### Task item
Transcribe, leaving out every picture, the lines that run from the start of the listing below through the line with "Task: Turn off".
^^^^^^^^^^^^^^^^
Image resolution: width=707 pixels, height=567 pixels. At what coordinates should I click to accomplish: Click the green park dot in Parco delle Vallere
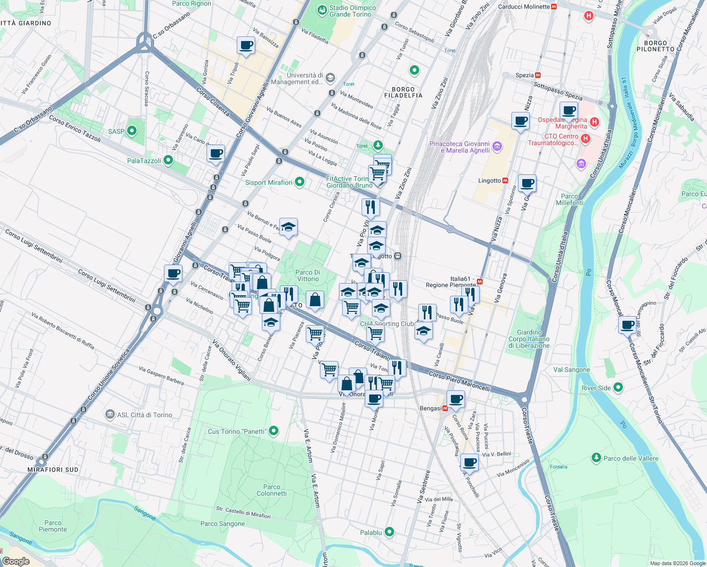(596, 457)
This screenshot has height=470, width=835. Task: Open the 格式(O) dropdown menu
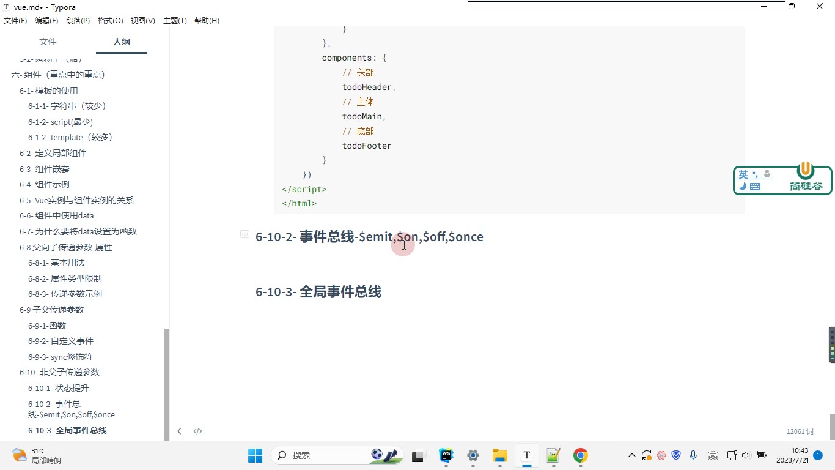[111, 21]
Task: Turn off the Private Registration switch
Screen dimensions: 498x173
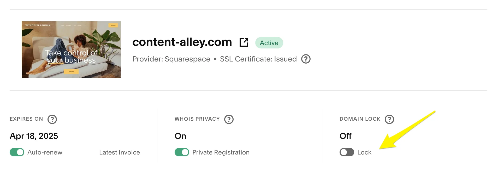Action: [182, 152]
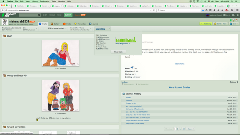Open the Firefox downloads arrow icon

pyautogui.click(x=214, y=10)
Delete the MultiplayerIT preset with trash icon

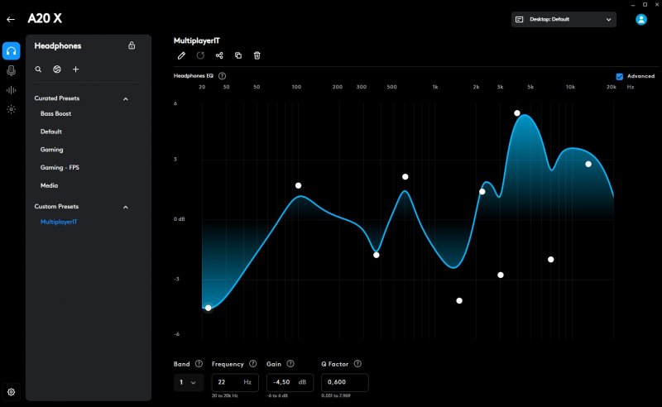click(x=257, y=55)
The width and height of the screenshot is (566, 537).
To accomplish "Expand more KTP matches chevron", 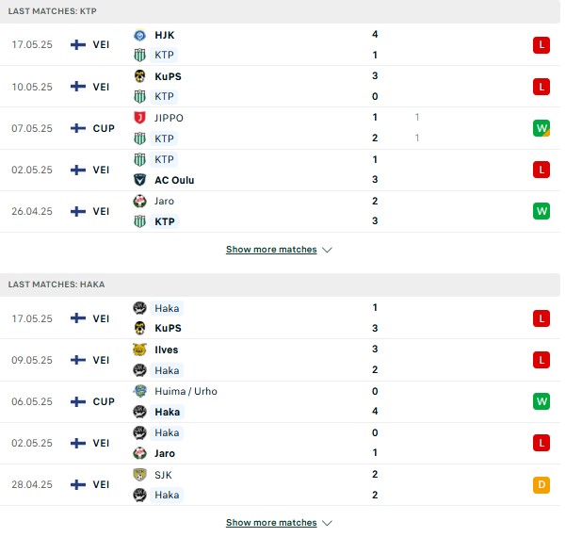I will tap(327, 250).
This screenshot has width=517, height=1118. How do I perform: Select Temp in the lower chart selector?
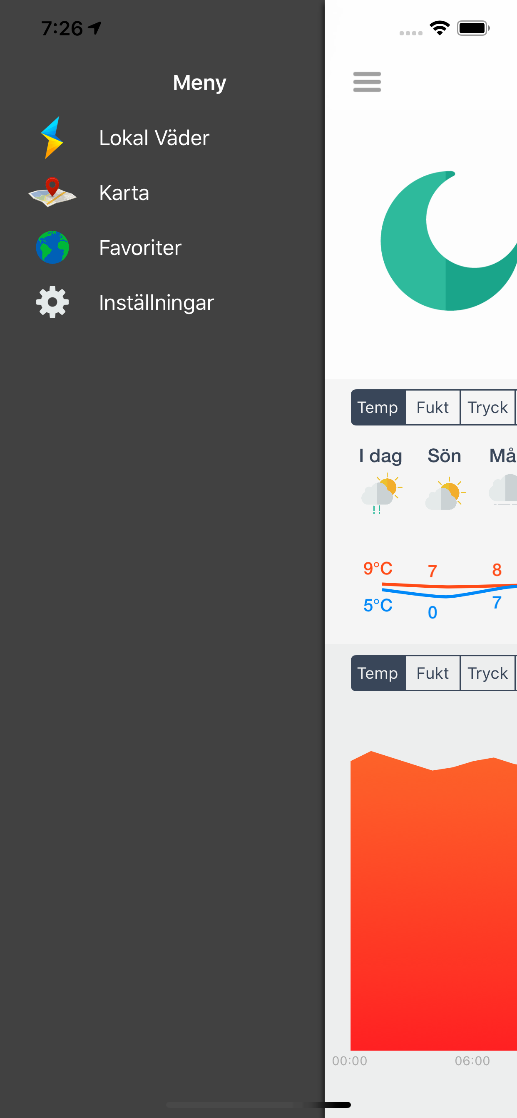(378, 673)
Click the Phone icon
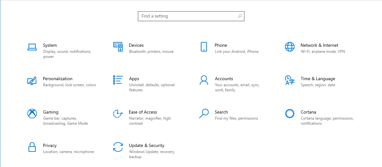Screen dimensions: 382x167 (204, 47)
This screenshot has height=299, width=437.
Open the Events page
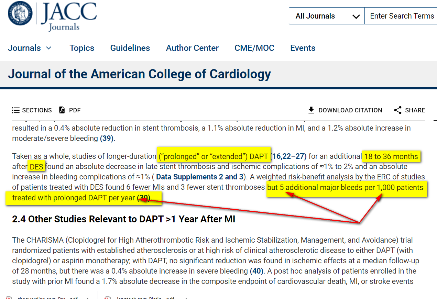pos(303,48)
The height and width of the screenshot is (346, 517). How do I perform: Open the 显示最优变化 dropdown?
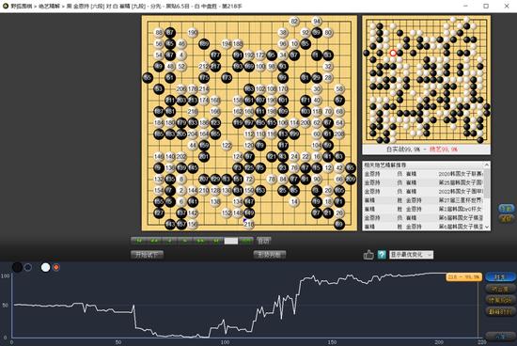pos(411,255)
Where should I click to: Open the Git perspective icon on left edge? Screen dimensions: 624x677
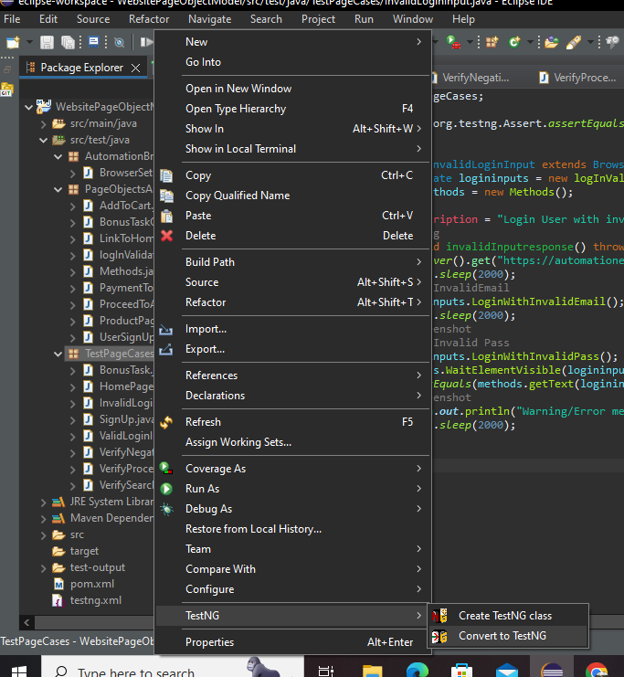coord(6,90)
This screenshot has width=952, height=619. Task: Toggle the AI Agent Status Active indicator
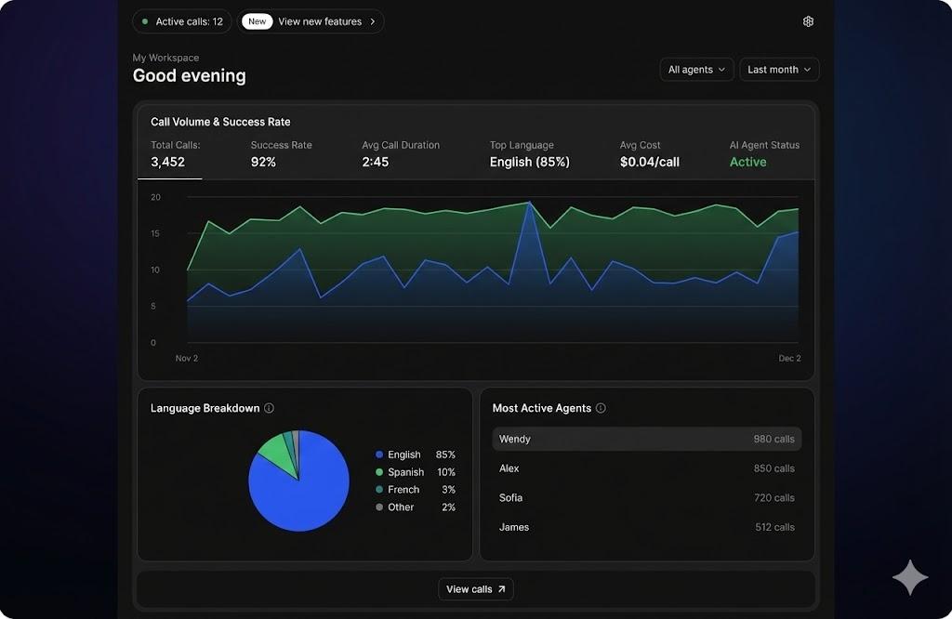tap(747, 161)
^^^^^^^^^^^^^^^^
### Reply to the exercise
Image resolution: width=707 pixels, height=567 pixels. At what coordinates should I click to accomplish: Click the green park dot in Parco delle Vallere
(596, 457)
This screenshot has height=470, width=835. Task: Open the 格式(O) dropdown menu
[111, 21]
Task: Turn off the Private Registration switch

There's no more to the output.